Visitor Taylor Brautigan, 18, looked at some of the artifacts in the gallery and then watched the seven-minute video on a huge screen.

“Wow, it was fantastic to see how different the planets are, and it made me want to find out more about them,” she said.

Kinney said that’s the kind of reaction the museum is hoping for.

“We want young people to connect with the artifacts and the stories we tell about them,” he said, “so when they get home, they will want to learn more about the history and importance of the objects.”

Visitors can see favorite artifacts in new settings that tell compelling stories past and present.

They include the 1903 Wright Flyer, the first powered and piloted mechanical aircraft.

Ahmed Chaudry, who had traveled from Pakistan to visit relatives in Washington, said he had looked forward to seeing the aircraft.

“The exhibit explains the background behind the Wright Brothers and what they went through to build the plane,” he said. “They only flew it for 12 seconds the first time, but it was incredible they were able to do that.”

The Destination Moon exhibit shows icons of space history, including the Apollo 11 command module, Columbia, and the spacesuit astronaut Neil Armstrong wore during the journey to the moon.
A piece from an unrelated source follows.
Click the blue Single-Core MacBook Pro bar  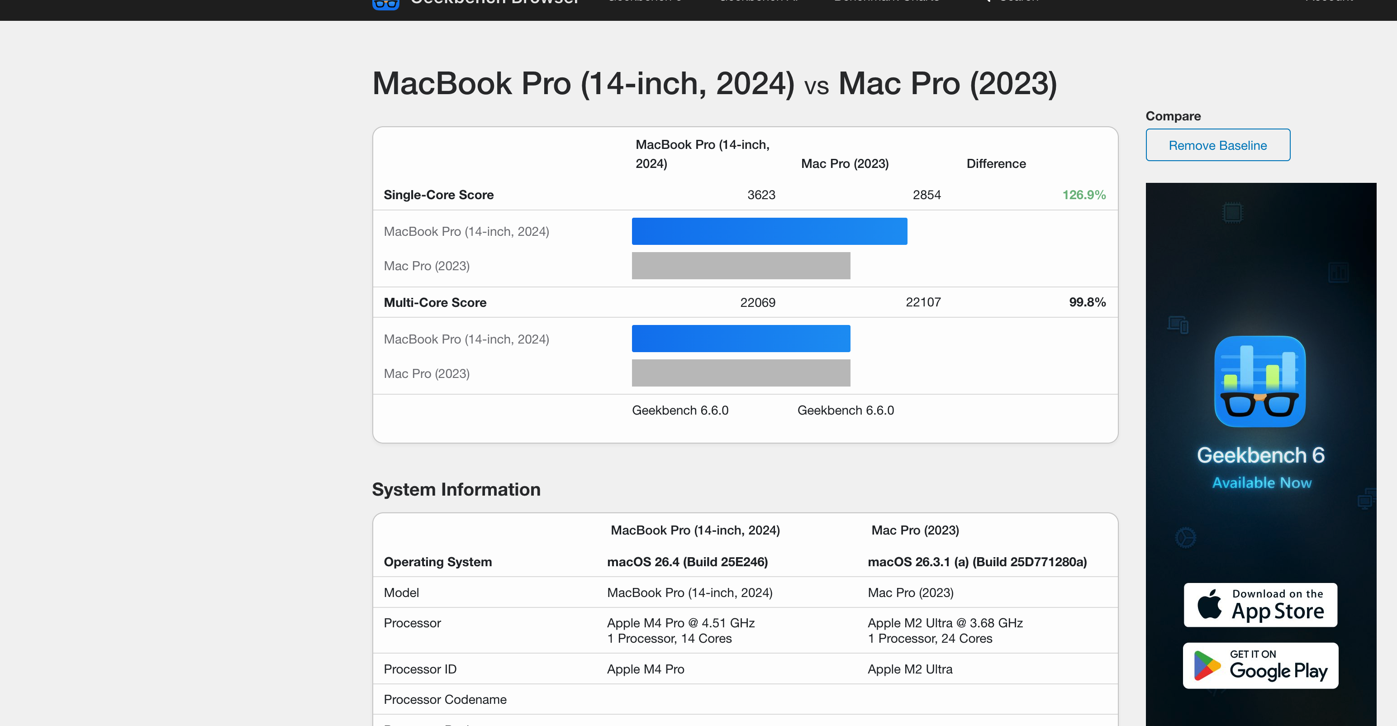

Armstrong, who was first man to walk on the moon, uttered the famous line, “That’s one small step for man, one giant leap for mankind.”

Items used in film and video are also included in the museum, including the fictional X-Wing Starfighter used in a Star Wars movie, and the prosthetic ear tips made for Mr. Spock in the original Star Trek series.

More accomplishments by women and people of color are incorporated than were in the past.

Highlights include the air racer constructed by Neal Loving, the first African American to be licensed as a racing pilot, and a supersonic jet trainer flown by Jackie Cochran, the first woman to break the sound barrier.

The museum also shows the discrimination they faced, though.

“Our goal is to tell the whole history of air and space which also includes gender and race discrimination,” said Kinney.

That includes women who were qualified, but denied entry into the space program, and Black people who were allowed on commercial passenger planes but not in some airports because of the color of their skin.

A renovation of the National Museum of Air and Space in Washington began in 2018, with the rest of the museum set to open in 2025.

The museum, along with its companion facility in Chantilly, Virginia, the Steven F. Udvar-Hazy Center, contains the world’s largest collection of historic aircraft and spacecraft.